DATA LINES »
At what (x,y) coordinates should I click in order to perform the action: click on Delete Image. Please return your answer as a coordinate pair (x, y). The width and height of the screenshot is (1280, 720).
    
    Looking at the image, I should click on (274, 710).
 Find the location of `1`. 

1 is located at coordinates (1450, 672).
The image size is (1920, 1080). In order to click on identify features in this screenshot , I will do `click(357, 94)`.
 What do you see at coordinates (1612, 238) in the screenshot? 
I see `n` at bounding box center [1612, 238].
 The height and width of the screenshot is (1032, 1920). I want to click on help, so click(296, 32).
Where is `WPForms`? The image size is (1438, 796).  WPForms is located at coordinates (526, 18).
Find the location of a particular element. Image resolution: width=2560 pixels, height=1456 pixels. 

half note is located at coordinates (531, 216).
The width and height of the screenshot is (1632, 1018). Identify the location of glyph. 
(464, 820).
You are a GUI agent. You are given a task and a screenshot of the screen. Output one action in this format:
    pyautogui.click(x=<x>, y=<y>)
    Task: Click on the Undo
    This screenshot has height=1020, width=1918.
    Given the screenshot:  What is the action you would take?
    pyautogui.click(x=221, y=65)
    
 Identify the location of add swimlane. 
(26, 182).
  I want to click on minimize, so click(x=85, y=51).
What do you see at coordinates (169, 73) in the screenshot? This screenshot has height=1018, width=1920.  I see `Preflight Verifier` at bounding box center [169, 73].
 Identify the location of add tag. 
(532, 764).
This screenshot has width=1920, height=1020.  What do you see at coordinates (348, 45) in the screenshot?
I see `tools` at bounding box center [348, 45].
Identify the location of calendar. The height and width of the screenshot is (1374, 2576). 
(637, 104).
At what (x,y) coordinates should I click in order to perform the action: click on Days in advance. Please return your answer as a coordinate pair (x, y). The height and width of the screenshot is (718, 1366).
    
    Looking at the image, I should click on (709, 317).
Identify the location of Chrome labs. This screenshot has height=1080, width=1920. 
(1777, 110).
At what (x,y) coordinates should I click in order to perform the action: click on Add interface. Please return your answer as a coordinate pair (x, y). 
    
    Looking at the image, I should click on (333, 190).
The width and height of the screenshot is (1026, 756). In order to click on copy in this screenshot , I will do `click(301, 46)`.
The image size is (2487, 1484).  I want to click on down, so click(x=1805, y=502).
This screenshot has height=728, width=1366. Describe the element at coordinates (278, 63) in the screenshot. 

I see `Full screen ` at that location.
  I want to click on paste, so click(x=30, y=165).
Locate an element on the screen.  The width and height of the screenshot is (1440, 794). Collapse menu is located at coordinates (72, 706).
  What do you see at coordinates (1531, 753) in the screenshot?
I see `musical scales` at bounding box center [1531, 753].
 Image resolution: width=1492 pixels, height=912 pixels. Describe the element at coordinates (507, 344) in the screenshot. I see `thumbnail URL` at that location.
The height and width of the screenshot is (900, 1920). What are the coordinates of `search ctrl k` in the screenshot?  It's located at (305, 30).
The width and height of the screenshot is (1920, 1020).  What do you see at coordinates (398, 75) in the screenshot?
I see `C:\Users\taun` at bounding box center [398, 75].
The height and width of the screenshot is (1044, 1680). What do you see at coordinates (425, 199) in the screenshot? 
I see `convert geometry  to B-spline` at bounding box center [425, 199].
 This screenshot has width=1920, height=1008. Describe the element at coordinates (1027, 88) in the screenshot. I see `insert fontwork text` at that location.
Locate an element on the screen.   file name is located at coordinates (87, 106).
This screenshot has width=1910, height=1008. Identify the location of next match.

SET PROBLEM » Count the lines in the entries above that contain the string "Describe", with case counting, and reply with the number alone.

SOLUTION » 3